They make it sound like your going to plug in and blow the roof off your house! Lol 

SD Quote......."Created for total sonic obliteration, the Nazgûl starts where most passive high output pickups stop"


----------



## Lorcan Ward (May 31, 2014)

ThrustTony said:


> SD Quote......."Created for total sonic obliteration, the Nazgûl starts where most passive high output pickups stop"



Yeah that description is terrible. I find my EMGs and BKPs much higher output. Its a powerful pickup but I still have the gain up on my Axe-Fx II. In my RG1527 the Nazgul is very saturated while in my KM7 its drier so it depends on the guitar.
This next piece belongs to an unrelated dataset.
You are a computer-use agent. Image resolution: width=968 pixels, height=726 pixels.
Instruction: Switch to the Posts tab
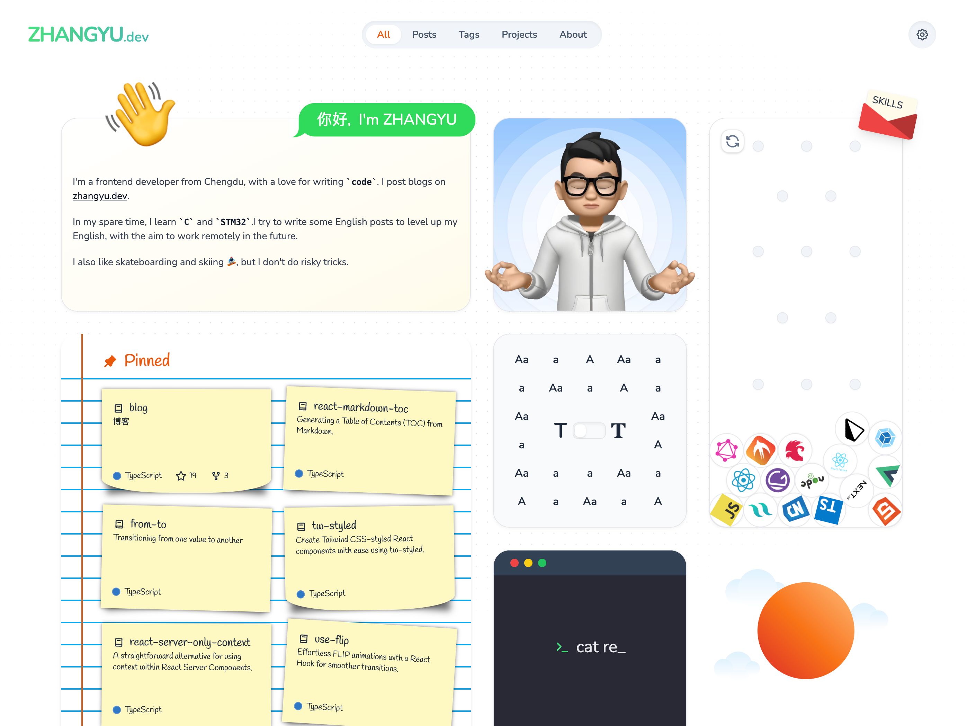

Same strings and pickup height. 

The Pegasus is like a smoother more polite Holy Diver. Compared to the Nazgul its quite different. Brighter but smoother, less output, not as tight and not as much mid-range. Its a versatile pickup but I didn't like it for fast tracking on the low B.


----------



## jclogston (Jun 1, 2014)

Duncan Distortion for me....though i am considering the black winter for my next guitar


----------



## Petie (Jun 1, 2014)

Here's a video I whipped up of the Perpetual Burn in the RG550. It's just camera sound but you'll get a pretty good idea. I like how 'earthy' it sounds when I roll the volume back. Reminds me a little of the EVH 'Hot For Teacher' sound. 

https://www.youtube.com/watch?v=VReSBBYwa50


----------